Si su madre hubiera sabido la verdad, no lo habría dejado atravesar el umbral de la puerta, pensó Anna.

Le llevó unos segundos darse cuenta de que había llegado Nick. Éste llevaba el pelo alborotado, y con aquellos vaqueros parecía tan común en comparación con Francesco, que ella se habría puesto a llorar.

–¿Estás lista? –preguntó Nick. Luego sonrió a Beatrice–. ¡Hola, señora Maybury! –Nick no pareció registrar la presencia del extraño–. ¿Tienes las llaves de la camioneta? –al ver el asentimiento de Anna, Nick agregó–: Entonces vamos. Mi padre dice que no hace falta que te des prisa en pagar la batería. El pago puede esperar.

Anna se puso colorada. El padre de Nick era el dueño del taller del pueblo, y él, como todos los demás vecinos, conocían su situación económica. Pero ella hubiera preferido que Francesco no lo hubiera oído.

–No es necesario –respondió ella, yendo hacia la puerta.

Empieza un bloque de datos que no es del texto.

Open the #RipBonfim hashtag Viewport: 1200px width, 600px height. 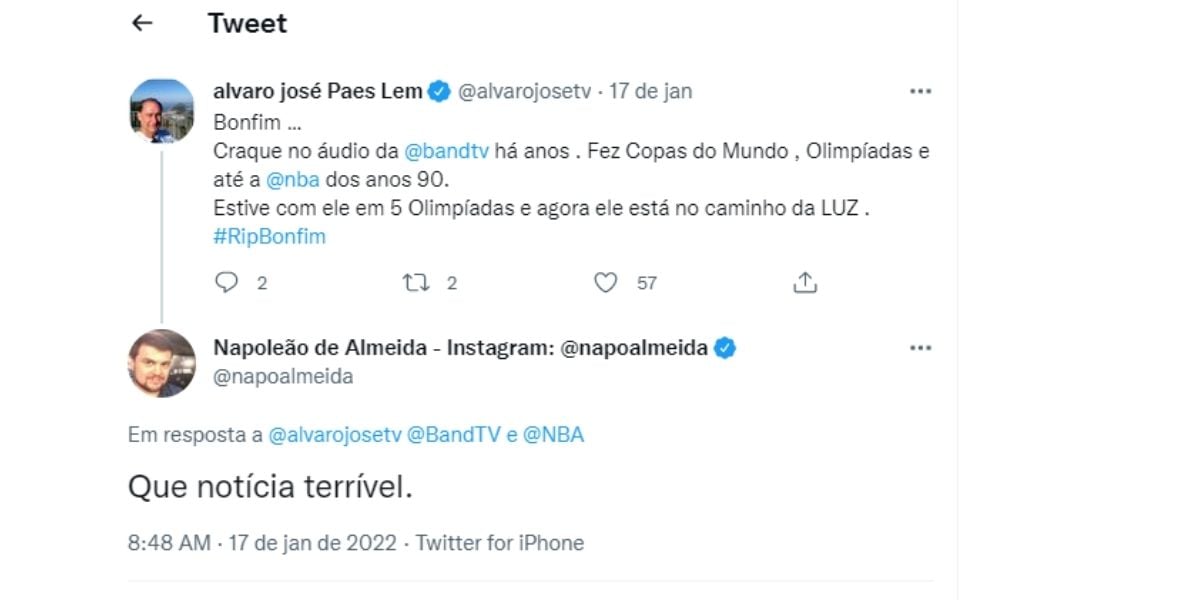(269, 236)
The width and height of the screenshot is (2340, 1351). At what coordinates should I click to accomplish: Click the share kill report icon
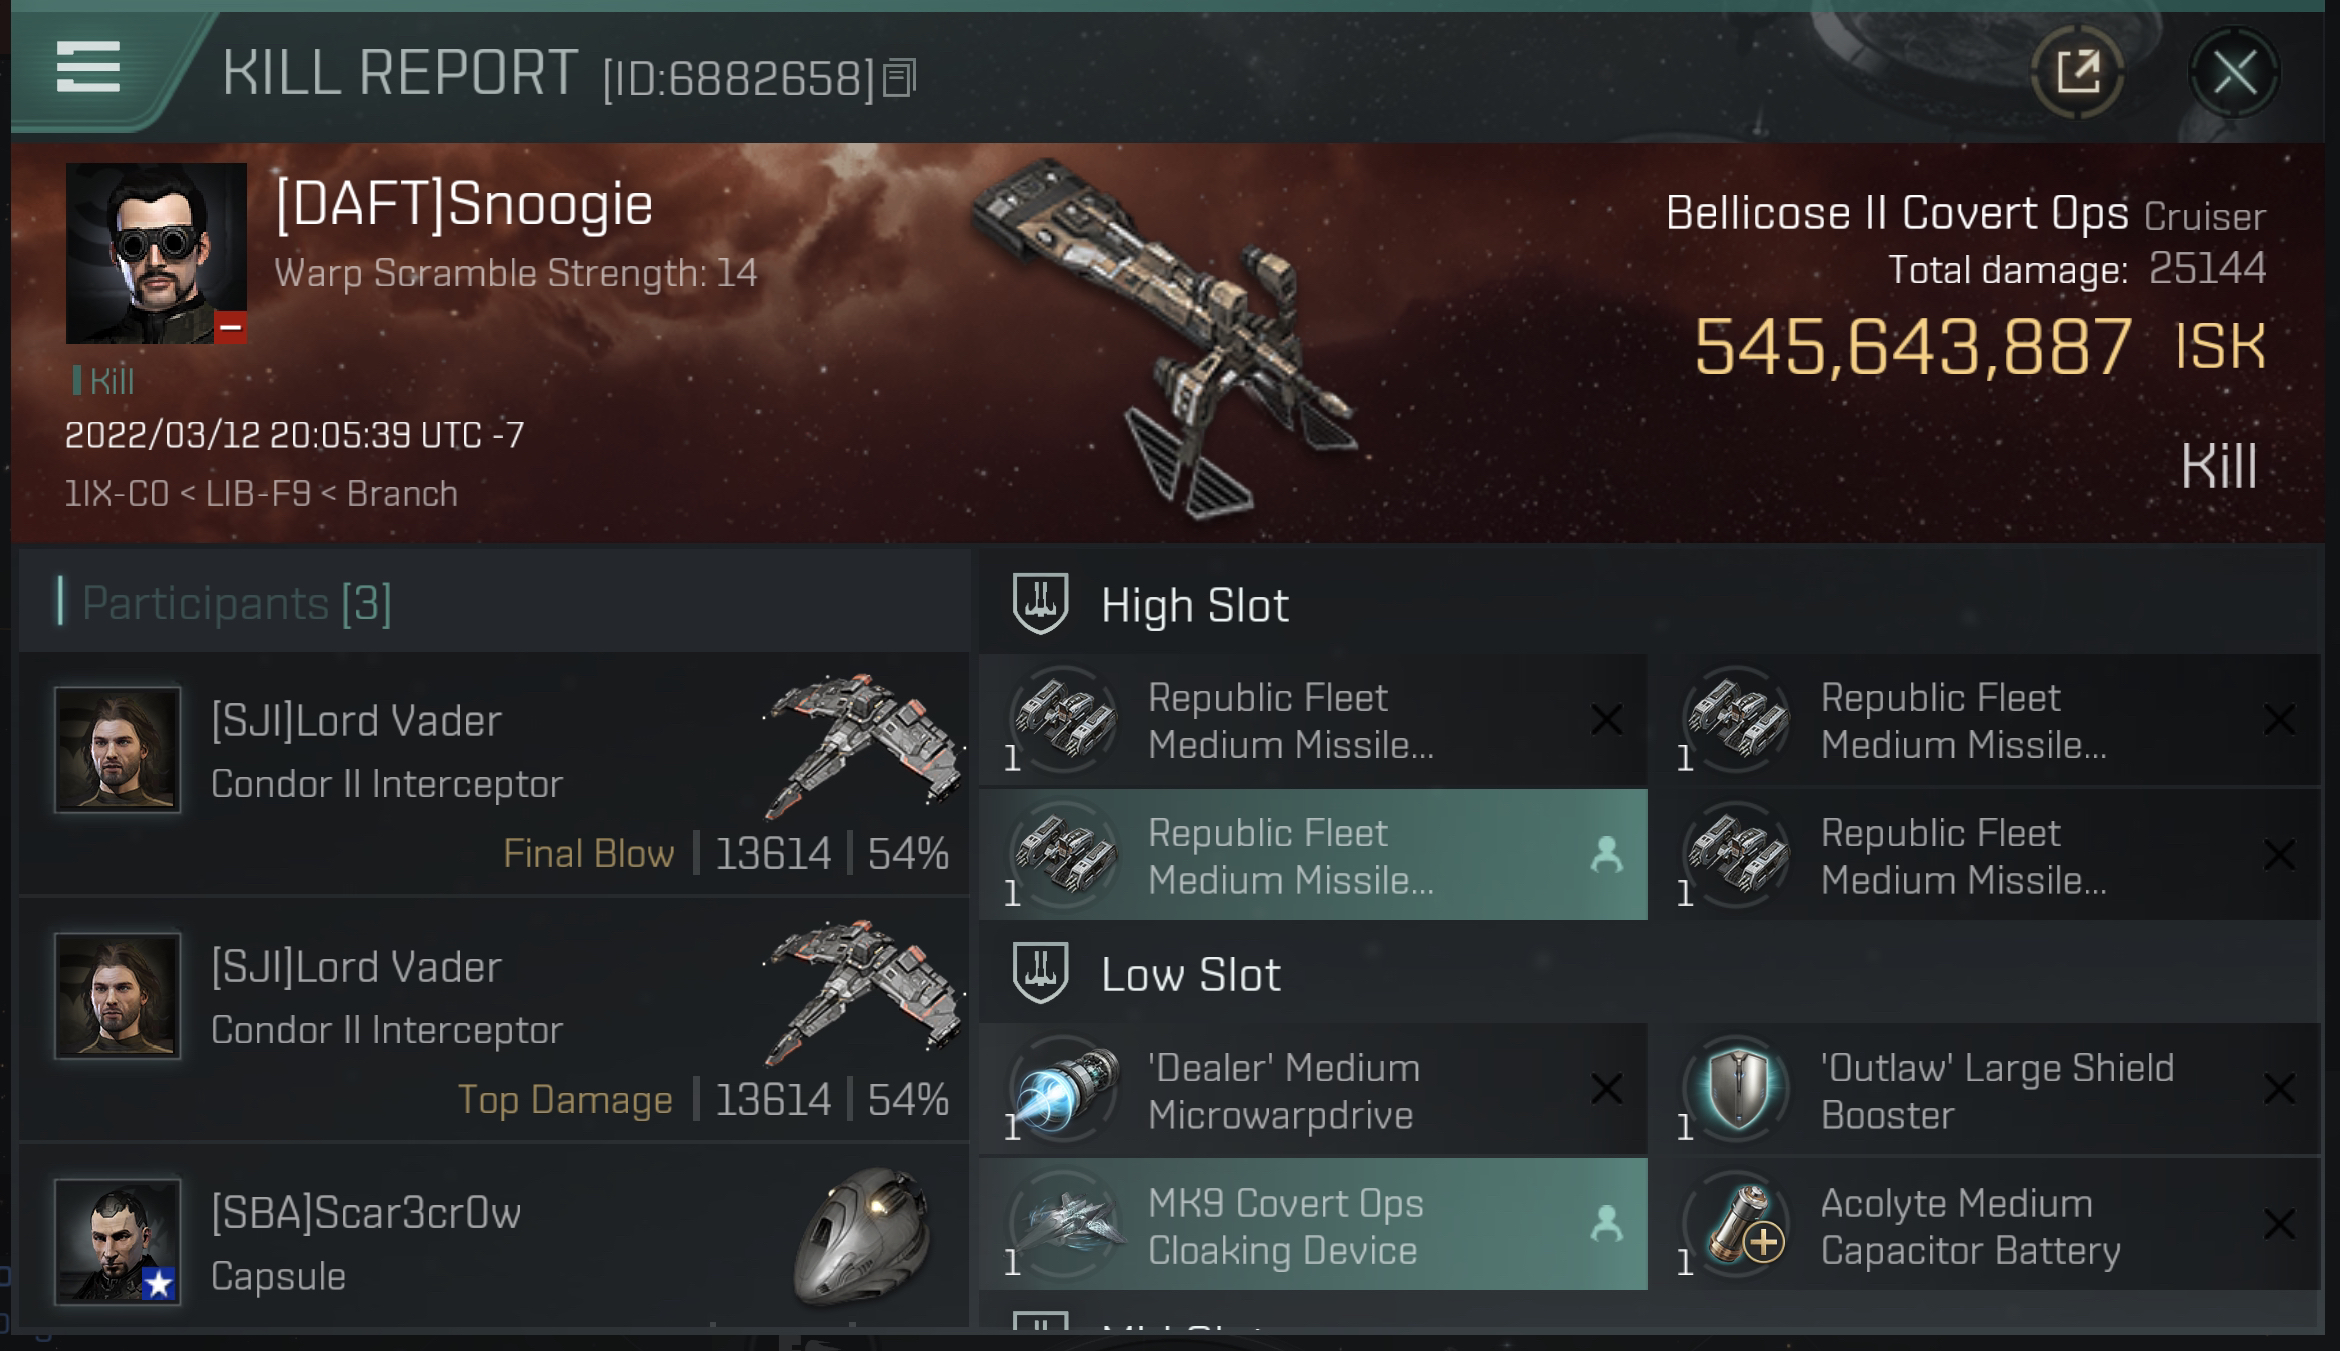point(2078,72)
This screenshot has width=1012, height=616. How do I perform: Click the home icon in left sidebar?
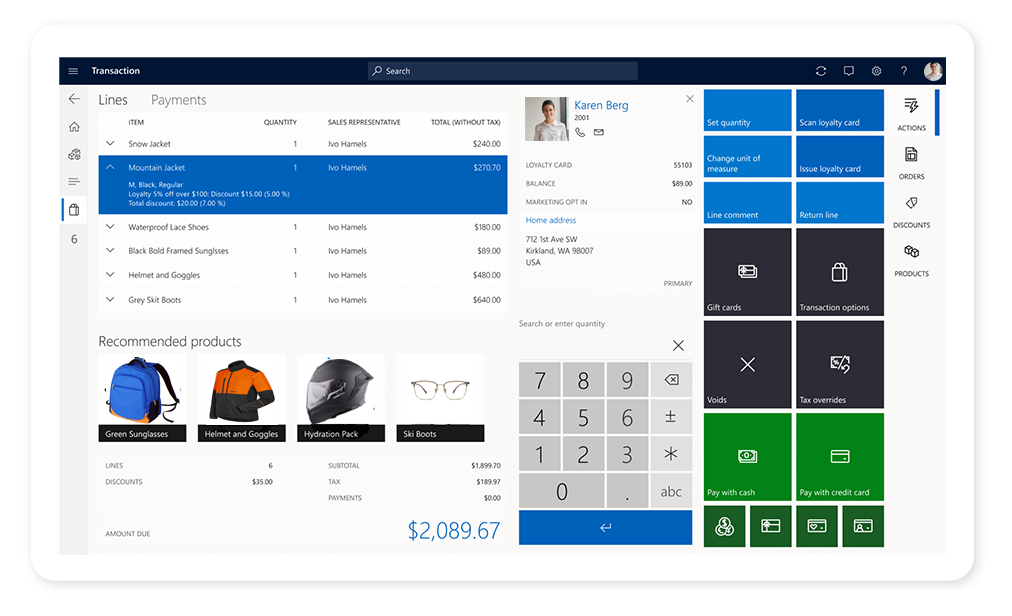[x=74, y=127]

–¡Espera! –gritó Francesco, deteniéndola. Luego dio un paso hacia su amigo y preguntó:

–¿Nick eres tú?

Nick lo miró, sorprendido, y él lo tomó como una respuesta afirmativa.

–No hace falta que esperes tú también. Ocúpate de la batería. Yo llevaré a Anna a buscar la camioneta más tarde.

–¡Espera un momento! –Anna, estaba indignada.

¿Se creía que podía darle órdenes a todo el mundo?

Francesco permaneció imperturbable, sonriendo cínicamente, esperando que ella estallase.

Ella estaba furiosa. Pero no serviría de nada lo que le dijera. Y encima él se daría el gusto de verla fuera de sí.

Se reprimió un gruñido y decidió darse por vencida.

Era inútil postergar el interrogatorio por más tiempo. Cuanto más lo demorase más irritada se sentiría. Y eso no sería bueno para el bebé.

Anna sonrió a manera de disculpa con Nick y dijo:

–Gracias, chico. Te veré más tarde. Tengo que arreglar un asunto.

Y se fue a la cocina con Francesco, como le había indicado su madre.